The question, of course, is whether Catholics will wait.
Among the effects of the scandal has been a much broader sense of disillusionment and disenfranchisement from Catholics than was palpable in the aftermath of 2002. It is not yet clear whether the scandals of 2018 have impacted Church attendance or diocesan financial support. And, of course, for many Catholics the anger of last summer has abated. But episcopal leadership is under a new level of scrutiny in the U.S., and voices from across the ecclesial spectrum have been unrelenting in calling for change.
Some of those voices are likely to intensify after the February meeting, at which the outcomes, and even the agenda, are not likely to meet public expectation.
Since June, the bishops seem to have been playing catch-up with a tornado. Their responses to new fronts of the crisis often seemed insincere or unconvincing. They have seemed often to have been owned by the events unfolding around them, and they frequently have been criticized for seeming to lack authenticity, contrition, and above all, leadership.
As a result, in addition to the legitimate questions bishops have faced from Catholics, and from the media, they now must also contend with a growing anticlerical populist backlash in the U.S. Church, one that seems to foster broad distrust for episcopal initiatives and the Church’s governing structure, rather than on calling for or supporting reform efforts.

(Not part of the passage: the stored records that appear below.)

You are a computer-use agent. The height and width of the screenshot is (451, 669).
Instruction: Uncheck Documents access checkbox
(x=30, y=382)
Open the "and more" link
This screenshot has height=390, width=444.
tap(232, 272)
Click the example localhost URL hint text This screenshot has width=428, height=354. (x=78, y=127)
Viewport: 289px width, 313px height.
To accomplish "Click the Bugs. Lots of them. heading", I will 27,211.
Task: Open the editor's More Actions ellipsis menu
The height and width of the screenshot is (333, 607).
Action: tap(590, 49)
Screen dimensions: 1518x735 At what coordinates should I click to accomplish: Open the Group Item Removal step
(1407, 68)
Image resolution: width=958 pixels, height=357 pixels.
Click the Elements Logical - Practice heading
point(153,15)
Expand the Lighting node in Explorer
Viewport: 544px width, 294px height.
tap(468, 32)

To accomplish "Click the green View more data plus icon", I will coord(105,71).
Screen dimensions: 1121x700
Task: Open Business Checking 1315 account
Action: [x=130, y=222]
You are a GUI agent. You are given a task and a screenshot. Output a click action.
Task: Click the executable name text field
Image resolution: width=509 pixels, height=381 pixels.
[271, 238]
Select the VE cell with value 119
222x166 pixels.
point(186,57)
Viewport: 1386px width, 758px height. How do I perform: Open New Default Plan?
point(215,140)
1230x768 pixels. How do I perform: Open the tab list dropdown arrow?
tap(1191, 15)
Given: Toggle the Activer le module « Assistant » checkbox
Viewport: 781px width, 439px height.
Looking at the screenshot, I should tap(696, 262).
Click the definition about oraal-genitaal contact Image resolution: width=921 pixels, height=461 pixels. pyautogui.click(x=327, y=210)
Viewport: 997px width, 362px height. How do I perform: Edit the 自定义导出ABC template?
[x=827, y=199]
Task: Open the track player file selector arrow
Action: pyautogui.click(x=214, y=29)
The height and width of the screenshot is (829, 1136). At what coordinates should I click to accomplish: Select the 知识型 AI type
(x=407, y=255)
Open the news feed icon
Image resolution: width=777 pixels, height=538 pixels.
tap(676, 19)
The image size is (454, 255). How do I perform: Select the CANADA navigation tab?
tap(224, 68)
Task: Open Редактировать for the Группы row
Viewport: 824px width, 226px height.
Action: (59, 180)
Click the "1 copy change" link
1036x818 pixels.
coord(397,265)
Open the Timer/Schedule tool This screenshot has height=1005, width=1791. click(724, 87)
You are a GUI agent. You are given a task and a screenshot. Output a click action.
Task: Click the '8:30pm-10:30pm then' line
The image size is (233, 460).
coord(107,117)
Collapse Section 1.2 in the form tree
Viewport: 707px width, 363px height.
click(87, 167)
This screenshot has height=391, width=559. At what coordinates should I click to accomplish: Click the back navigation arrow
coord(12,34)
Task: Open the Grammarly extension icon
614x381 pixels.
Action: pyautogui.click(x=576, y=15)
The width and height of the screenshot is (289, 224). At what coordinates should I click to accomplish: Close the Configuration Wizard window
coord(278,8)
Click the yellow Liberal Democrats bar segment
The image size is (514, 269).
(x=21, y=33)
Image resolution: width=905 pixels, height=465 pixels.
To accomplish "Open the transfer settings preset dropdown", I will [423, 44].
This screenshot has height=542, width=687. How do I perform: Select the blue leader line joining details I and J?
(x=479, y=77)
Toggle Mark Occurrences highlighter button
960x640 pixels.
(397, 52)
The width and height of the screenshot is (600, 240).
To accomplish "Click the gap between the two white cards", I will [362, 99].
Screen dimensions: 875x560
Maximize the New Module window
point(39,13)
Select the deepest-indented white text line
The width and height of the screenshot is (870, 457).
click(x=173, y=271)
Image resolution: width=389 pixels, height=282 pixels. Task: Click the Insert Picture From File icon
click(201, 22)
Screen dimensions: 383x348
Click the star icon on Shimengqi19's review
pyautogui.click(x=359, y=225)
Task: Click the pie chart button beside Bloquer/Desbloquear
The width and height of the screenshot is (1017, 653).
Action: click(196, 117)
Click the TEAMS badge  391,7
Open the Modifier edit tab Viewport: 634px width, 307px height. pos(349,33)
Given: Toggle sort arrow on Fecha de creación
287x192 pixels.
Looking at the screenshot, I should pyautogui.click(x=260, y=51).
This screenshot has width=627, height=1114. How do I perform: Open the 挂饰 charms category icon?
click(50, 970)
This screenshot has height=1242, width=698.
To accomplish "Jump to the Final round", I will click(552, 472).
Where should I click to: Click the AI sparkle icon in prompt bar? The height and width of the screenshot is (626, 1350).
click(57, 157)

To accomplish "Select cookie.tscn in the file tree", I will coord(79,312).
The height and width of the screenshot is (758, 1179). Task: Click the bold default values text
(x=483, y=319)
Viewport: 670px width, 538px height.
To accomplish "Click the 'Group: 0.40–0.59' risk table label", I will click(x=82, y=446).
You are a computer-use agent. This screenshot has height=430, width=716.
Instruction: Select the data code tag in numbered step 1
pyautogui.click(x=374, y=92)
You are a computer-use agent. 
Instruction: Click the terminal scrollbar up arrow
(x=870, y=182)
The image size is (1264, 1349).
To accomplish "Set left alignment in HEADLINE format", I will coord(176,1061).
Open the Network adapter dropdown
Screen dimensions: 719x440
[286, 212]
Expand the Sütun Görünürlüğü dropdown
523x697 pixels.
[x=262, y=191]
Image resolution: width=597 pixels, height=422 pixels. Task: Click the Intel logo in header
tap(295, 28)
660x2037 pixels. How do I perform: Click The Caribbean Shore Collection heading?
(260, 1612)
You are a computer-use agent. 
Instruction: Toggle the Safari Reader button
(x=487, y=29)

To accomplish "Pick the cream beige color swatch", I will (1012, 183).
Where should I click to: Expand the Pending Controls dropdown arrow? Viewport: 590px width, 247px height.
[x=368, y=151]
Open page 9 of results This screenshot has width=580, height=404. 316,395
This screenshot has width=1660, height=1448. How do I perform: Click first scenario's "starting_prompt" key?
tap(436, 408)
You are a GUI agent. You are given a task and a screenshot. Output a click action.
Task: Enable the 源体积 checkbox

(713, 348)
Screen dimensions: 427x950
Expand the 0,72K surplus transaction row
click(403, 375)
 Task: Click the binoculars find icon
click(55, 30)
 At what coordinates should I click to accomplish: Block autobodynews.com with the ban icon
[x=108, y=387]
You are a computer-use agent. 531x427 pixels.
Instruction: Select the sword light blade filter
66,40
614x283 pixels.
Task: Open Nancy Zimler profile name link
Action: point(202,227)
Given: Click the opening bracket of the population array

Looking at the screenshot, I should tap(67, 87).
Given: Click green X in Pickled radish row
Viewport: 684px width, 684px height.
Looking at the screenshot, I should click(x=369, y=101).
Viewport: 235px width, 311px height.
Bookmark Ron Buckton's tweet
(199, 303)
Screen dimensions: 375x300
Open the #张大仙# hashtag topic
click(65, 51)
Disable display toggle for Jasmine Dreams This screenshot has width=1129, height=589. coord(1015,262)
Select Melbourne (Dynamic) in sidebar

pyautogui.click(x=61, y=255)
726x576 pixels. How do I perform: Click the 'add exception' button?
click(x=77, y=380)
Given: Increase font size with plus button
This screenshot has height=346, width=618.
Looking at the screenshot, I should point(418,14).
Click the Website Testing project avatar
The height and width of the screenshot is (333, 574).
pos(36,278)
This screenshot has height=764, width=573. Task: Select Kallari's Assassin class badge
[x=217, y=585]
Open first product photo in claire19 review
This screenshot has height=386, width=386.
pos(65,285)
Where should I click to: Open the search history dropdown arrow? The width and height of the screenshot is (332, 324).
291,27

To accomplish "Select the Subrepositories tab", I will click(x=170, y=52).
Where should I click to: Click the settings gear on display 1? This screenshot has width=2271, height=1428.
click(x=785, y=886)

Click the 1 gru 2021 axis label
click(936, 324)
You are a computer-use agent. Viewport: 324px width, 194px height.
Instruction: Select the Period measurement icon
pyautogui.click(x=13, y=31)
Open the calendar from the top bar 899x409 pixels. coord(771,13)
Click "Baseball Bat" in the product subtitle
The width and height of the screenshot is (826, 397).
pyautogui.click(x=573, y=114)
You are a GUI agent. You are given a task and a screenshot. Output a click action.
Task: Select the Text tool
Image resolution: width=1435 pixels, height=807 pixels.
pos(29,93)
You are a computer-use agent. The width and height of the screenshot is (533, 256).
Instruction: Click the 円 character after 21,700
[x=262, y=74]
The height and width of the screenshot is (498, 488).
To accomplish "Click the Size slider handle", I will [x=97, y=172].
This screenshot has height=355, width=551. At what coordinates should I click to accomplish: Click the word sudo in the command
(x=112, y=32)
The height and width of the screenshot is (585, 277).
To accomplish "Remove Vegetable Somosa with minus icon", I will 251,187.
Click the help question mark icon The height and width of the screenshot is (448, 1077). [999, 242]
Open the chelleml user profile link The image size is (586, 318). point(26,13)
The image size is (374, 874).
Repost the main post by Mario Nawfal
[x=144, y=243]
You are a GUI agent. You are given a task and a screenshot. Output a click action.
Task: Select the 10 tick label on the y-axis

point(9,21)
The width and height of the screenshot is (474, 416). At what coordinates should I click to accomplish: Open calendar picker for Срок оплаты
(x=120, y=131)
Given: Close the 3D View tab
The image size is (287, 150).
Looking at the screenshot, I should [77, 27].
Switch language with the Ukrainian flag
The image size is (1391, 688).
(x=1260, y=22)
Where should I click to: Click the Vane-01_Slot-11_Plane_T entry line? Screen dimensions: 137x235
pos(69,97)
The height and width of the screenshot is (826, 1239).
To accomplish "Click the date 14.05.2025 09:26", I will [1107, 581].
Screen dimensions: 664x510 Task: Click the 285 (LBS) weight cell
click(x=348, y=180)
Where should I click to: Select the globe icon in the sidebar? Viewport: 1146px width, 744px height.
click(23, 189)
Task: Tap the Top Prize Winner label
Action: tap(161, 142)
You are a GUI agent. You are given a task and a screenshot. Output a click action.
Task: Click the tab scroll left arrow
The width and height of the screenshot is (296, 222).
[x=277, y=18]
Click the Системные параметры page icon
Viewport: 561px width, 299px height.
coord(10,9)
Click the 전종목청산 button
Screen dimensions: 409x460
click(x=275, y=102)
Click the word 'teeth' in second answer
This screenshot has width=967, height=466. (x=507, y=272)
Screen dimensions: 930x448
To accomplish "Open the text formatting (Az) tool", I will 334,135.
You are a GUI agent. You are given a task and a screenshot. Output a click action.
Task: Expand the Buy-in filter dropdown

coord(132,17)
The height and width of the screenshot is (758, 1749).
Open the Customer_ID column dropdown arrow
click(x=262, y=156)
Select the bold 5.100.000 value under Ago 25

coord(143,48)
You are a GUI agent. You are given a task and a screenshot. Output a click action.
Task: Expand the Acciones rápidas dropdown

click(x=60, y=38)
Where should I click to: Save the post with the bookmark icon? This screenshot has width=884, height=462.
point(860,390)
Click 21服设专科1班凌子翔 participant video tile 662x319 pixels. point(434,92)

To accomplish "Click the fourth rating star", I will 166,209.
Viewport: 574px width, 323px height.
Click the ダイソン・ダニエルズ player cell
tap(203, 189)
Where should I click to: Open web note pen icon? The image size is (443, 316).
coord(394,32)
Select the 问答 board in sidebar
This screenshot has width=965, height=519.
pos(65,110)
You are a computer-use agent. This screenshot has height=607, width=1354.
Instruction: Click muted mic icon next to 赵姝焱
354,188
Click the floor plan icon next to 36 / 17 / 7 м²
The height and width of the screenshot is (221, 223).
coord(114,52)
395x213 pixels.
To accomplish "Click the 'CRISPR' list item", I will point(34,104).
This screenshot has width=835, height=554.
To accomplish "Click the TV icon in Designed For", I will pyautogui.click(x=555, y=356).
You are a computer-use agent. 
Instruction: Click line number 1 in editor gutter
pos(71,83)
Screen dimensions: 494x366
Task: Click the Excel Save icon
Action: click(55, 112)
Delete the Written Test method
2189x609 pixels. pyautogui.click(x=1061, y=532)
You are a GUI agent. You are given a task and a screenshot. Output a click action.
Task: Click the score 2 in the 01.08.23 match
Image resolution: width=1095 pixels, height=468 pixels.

The retreat may well motivate bishops to address their problems with new vigor: it may have given them an opportunity to regroup, catch their breath, and emerge as the leaders that Catholics seem to have been looking for.
If they have any hope of restoring confidence in the U.S. Catholic hierarchy, the opportunity afforded to them by their retreat is one the bishops ought not miss.
Because any practical change is likely six months away, if there is to be change in the narrative of the last six months, or if the burgeoning anti-episcopal populist movements in the U.S. Church are to lose steam, it will only be because bishops emerge renewed from their retreat, and begin to address the Church with the kind of courageous, direct, transparent, and fatherly leadership Catholics have been calling for, even in the absence of new policies. Even then, it will be an uphill battle, and will become more difficult with each passing month in which leadership is seen to be lacking.
If their retreat has had its intended effect, the U.S. episcopate may now have more spiritual health and vigor with which to lead the Church than it has had since before the crisis began. Whether they will emerge ready to take the mantle of leadership, and begin to foster healing from the Church’s still-gaping wounds, remains to be seen.